Reading. Perrotta.
I passed by Little Children the first time I saw it in the bookstore. It had recently been made into a film,which I had not seen, but I already knew that it was about parents of small children, dissatisfied with their lives, drifting into an affair. I found the subject matter uninspiring; I set the book back on its shelf and walked away. I don't know what brought me back, weeks or months later, but I found myself reading it one night, falling deeper and deeper in the story. Once I began reading I had to keep going until I had reached the end, the way I used to draw one deep breath and then swim from one end of the pool to the other in one long, smooth, glide. Through Perrotta's words I fell into that hot summer, that summer when Sarah and Brad's lives intersect at the playground where they take their children, beginning with that first kiss in front of the other mothers, the beginning of their affair during an afternoon thundershower. (Affairs always seem to begin during or after a storm, when everyone gets wet and has to change out of their damp clothes, somehow never quite making it into dry ones).
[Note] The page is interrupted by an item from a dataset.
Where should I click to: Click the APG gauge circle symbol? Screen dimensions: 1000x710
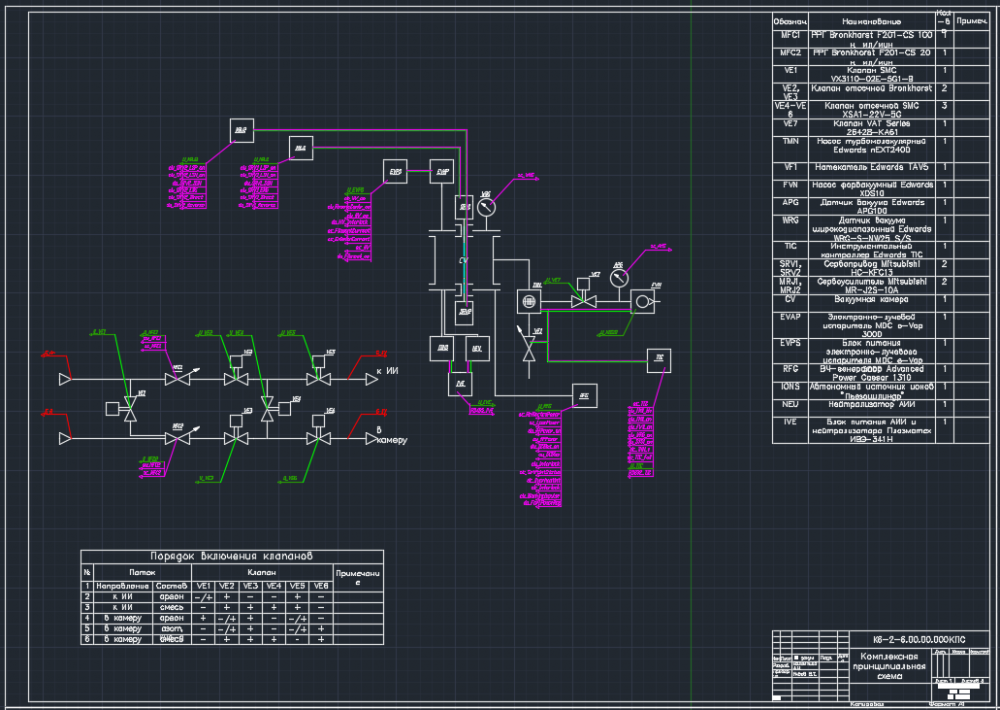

I realized quite suddenly that I understood Sarah better than I thought I would, as soon as I read the first page, and how she thought, I'm a researcher studying the behavior of boring suburban women. I am not a boring suburban woman myself. I am a long way from being any kind of mother, let alone a suburban one, but I recognize Sarah's fear that she would become one of those woman, the ones who schedule time each week to have sex with their husbands, who spend their days at the playground with their children and the other mothers, who can't remember the titles of movies they'd seen or praise everything as being "cute." It sent a shiver of awareness to see that she was the kind of mother I can imagine becoming, the one who forgets her daughter's snacks, the one who felt that at twenty-six that she was a failure, a "painfully ordinary person...destined to live a painfully ordinary life." I have that fear, too, and I am twenty-six (for just one more month).
Now I can feel a sort of sadness for Sarah, "plain and frazzled-looking," in sharp contrast to her lover's wife, tall and thin and glamorous in her jean shorts and bikini top, "one of those girls, the ones from high school who made you stick your finger down your throat after lunch, the ones who made you look in the mirror and cry." I can't understand feeling that way, but I can understand that feeling that Sarah has stumbled into the monotony of her life, almost as though she had been sleepwalking into marriage with Richard, sleepwalking into motherhood, that her life has just happened to her without her actually living it. And when she woke up she realizes that this is not the life she wanted, but she doesn't know how to make it any other way, until the end, when she realizes that a life with just her and her daughter can be something real, more real than her fantasy of having a new life with her lover, which will never happen.
Perrotta, Tom. Little Children. St. Martin's Griffin, 2004. pp 3, 12, 257, 187.